§ **GIVEN PASSAGE**
Segment Open
The part is equal to the whole.
The dewdrop itself is the ocean.
Ummon spoke to his assembly and said,
“Everybody has his own light. If he tries to see it,
everything is darkness. What is everybody’s light?”
Here he is making a significant point: one has to relax to such totality that one is not. Even to be is a tension. When you simply disappear, there is light – your disappearance is the appearance of light. But if you try to see where the light is, in your very effort you miss it. The very effort to try brings your ego, individuality, you – and you are darkness. As an ego you will not find any light.
That’s what he is saying: “Everybody has his own light, but if he tries….” The whole question is whether you relax or you make effort, whether you are spontaneously losing yourself in the ocean or trying, because the very trying keeps you separate. “If he tries to see it, everything is darkness. What is everybody’s light?”
Segment Closed
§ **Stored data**
Segment Open
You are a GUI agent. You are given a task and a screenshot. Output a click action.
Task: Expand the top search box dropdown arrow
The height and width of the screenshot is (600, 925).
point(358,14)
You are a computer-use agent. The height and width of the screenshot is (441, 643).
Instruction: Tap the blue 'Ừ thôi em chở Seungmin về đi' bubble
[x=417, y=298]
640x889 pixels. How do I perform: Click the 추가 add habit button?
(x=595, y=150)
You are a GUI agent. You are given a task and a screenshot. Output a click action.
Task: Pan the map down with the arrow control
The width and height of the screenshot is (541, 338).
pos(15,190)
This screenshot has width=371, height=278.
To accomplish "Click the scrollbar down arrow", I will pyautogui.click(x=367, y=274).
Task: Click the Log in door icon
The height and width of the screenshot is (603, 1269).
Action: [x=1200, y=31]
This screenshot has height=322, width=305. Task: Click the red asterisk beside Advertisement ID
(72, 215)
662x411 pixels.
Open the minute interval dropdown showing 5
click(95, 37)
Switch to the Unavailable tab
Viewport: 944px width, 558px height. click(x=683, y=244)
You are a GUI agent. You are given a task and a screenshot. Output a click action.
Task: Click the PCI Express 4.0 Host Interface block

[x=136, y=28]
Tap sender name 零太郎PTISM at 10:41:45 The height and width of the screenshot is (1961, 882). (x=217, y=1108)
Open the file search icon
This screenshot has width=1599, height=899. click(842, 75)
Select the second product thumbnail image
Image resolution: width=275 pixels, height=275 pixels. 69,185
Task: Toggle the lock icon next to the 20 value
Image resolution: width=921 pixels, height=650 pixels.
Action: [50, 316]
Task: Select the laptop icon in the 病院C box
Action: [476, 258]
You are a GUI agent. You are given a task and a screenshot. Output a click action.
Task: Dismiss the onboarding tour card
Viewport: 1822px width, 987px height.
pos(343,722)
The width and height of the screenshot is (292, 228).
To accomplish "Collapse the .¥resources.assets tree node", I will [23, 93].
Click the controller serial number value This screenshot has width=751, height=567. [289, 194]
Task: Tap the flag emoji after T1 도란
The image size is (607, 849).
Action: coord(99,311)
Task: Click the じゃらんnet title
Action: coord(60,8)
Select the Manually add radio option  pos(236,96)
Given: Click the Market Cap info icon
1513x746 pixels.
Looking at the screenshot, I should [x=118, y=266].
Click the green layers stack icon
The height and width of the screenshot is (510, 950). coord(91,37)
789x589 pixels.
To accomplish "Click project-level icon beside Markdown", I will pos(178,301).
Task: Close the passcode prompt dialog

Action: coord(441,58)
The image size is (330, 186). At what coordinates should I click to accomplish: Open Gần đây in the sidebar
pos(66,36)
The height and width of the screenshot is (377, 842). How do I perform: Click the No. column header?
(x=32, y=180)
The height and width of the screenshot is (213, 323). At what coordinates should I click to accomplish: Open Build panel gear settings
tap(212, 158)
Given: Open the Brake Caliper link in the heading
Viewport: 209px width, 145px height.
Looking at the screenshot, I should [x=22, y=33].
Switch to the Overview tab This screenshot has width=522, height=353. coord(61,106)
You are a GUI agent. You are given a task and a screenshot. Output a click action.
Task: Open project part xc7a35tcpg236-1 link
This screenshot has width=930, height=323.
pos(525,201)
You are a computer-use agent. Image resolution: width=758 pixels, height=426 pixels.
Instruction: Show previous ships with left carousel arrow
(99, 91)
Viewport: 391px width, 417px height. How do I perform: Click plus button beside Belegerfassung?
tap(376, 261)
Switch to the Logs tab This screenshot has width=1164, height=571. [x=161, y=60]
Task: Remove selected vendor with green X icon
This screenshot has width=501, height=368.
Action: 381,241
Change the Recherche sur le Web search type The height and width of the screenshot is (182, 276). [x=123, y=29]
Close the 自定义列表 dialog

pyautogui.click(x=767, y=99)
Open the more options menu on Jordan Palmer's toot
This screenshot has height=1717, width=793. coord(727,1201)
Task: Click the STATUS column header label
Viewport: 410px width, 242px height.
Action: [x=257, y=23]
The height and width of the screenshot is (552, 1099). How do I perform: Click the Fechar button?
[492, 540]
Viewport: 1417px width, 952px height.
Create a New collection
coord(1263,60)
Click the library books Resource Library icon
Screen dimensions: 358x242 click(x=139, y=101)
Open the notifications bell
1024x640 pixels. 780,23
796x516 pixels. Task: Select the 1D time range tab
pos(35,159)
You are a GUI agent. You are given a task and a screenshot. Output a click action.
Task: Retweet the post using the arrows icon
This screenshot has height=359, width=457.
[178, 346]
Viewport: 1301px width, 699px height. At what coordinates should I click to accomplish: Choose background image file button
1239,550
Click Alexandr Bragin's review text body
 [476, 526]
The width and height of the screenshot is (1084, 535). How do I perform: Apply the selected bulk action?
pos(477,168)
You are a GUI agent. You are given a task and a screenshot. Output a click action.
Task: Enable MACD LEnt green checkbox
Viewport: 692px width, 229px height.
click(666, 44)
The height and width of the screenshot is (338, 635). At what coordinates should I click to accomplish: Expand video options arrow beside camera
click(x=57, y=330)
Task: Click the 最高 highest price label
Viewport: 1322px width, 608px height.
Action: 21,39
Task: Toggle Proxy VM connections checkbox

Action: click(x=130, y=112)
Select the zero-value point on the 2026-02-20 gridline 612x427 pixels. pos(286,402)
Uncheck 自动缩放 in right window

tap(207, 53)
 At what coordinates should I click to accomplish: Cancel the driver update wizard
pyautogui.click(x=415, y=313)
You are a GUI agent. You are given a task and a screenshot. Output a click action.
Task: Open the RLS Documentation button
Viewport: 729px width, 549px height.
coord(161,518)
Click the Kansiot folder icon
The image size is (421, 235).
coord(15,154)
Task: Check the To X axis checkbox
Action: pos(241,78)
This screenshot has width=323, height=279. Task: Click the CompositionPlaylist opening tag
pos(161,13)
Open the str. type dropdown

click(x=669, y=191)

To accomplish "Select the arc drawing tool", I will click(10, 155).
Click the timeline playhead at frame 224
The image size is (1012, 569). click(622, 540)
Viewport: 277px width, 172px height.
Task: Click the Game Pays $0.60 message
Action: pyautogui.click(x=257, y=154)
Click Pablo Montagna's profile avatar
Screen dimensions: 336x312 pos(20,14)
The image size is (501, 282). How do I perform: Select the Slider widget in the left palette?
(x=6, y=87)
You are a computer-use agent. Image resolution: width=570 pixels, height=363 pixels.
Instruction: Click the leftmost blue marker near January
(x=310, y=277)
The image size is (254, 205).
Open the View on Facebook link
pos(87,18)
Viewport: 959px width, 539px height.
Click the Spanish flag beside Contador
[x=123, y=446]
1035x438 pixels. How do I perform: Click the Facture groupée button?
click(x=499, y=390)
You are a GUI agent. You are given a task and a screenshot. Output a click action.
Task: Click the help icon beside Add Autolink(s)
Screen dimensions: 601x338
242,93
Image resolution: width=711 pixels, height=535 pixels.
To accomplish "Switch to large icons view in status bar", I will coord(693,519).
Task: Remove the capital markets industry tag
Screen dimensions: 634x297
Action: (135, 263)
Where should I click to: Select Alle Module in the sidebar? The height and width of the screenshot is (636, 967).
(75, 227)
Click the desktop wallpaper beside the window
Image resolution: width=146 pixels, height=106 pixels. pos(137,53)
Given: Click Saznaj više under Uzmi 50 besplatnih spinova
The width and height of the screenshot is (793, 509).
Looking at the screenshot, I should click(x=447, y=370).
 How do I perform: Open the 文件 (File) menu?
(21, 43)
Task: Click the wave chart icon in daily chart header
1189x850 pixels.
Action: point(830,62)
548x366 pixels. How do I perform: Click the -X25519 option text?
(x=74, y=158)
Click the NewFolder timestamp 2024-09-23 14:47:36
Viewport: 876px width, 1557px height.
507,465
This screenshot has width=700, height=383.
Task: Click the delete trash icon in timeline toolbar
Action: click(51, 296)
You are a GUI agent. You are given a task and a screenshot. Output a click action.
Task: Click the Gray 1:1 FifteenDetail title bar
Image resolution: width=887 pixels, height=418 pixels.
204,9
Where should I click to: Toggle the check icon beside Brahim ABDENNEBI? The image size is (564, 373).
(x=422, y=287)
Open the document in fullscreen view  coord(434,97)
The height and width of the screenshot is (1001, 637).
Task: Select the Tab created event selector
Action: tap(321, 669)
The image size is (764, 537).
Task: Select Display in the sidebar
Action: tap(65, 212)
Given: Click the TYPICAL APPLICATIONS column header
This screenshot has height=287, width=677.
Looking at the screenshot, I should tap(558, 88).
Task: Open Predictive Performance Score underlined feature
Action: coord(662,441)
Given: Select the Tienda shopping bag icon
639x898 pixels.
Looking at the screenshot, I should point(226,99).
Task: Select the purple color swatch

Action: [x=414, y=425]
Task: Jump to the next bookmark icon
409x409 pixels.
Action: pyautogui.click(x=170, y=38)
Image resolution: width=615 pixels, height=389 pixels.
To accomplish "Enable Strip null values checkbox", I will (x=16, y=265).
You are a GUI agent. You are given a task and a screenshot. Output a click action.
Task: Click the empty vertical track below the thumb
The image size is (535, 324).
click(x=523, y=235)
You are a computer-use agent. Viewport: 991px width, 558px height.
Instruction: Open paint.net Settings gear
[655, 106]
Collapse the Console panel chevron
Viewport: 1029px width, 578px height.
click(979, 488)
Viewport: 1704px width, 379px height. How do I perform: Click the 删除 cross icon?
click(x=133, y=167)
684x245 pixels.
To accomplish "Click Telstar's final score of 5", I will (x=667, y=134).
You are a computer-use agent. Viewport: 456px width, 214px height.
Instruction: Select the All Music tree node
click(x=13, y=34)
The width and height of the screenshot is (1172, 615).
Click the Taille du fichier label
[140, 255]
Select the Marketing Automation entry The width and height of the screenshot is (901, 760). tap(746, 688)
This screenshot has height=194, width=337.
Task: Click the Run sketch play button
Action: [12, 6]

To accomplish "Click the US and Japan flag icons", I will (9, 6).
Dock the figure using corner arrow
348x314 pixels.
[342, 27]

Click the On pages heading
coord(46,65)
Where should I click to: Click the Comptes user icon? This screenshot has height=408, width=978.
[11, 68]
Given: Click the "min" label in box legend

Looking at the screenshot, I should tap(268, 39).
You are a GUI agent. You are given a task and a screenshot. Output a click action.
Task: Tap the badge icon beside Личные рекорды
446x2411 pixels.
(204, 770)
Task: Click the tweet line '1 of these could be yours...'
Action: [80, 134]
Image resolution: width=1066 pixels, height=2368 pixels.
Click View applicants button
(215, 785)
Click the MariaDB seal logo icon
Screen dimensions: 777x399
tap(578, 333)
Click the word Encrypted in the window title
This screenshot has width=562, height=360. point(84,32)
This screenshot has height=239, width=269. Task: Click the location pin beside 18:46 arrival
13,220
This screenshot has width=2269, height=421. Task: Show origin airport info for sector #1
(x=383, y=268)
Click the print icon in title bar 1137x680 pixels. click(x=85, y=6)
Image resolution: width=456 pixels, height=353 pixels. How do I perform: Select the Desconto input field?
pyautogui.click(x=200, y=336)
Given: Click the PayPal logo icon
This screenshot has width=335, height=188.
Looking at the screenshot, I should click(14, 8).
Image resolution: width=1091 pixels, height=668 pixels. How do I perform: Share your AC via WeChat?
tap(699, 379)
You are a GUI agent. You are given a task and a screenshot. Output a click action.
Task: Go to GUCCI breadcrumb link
Segment Closed
§ **BRIEF 1**
Answer these questions from the Ummon passage:
(a) According to the opening lines, what is the dewdrop itself?
(b) To whom did Ummon speak?
(c) What does the passage say your disappearance is?
§ **BRIEF 2**
According to the Ummon passage, what does the very effort to try bring? List everything it names.
§ **BRIEF 3**
Carry the Ummon passage on beyond its final sentence, keeping its voice and subject.
The material is not needed for this work.

§ **ANSWER SECTION 1**
(a) The ocean.
(b) His assembly.
(c) The appearance of light.

§ **ANSWER SECTION 2**
- Your ego
- Individuality
- You

§ **ANSWER SECTION 3**
Ummon is talking to his disciples. Apparently, what he says seems to be very contradictory. On the one hand he says, “You are the light” – by making the statement that “Everyone has his own light…” his own. And then he says, “If you try to see it all is darkness.” Have you understood what everybody’s light is?
Everybody’s light is when everybody becomes nobody.
When you simply disappear and nothing prevails all is light.
Of course it is your own, but you are not there.
Of course it is your own, because you consist, you are made of light and nothing else.
And it is not only true about human beings, it is true about material things too.
The mystics were the first…. For almost three thousand years before science recognized that matter is not matter but light, energy, electricity – different names of light – mystics have been saying that “when we go in there is tremendous light.” Kabir says, “When I go in I am surrounded by one thousand suns. The light is so much, unbearable. But it is not hot, it is cool; it is not burning, but giving you more nourishment and more life.”
Perhaps nobody in the assembly of Ummon was able to answer him, was able to make some sense out of his contradictory statement. I hope it is not contradictory to you.
You are light when you are not.
You are darkness when you are.
The whole question is of the ego.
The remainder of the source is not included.